Activity
In the listing below, locate the lines that hold the string "status". Copy those lines.

* * * * *

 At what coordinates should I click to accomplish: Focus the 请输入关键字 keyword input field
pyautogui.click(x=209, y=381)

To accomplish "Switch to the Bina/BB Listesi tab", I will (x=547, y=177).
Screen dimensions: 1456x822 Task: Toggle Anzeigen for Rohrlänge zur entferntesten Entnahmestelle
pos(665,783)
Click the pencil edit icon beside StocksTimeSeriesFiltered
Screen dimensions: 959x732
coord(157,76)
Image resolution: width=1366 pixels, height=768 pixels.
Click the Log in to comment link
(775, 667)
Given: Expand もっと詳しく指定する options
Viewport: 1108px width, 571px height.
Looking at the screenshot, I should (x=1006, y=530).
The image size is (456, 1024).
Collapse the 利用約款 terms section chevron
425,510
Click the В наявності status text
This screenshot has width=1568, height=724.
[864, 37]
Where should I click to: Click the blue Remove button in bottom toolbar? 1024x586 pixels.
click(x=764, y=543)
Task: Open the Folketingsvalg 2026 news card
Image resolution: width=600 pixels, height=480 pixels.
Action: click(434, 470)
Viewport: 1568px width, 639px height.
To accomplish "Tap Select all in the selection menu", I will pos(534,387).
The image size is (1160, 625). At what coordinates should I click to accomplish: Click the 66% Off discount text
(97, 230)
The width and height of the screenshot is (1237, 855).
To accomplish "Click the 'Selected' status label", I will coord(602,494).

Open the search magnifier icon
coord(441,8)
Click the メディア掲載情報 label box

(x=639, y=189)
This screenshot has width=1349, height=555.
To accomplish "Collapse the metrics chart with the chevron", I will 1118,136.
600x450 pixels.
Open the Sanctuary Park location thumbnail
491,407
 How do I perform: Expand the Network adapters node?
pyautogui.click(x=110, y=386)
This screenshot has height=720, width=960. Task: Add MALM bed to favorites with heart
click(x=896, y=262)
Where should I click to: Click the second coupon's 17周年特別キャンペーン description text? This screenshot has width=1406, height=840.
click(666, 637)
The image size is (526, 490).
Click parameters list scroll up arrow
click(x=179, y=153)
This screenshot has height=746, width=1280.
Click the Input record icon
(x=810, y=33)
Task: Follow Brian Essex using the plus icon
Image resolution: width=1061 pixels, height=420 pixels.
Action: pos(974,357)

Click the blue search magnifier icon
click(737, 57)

* * * * *

Answer to this exercise
Click the В наявності status text
To accomplish "Click the 'Selected' status label", I will coord(602,494).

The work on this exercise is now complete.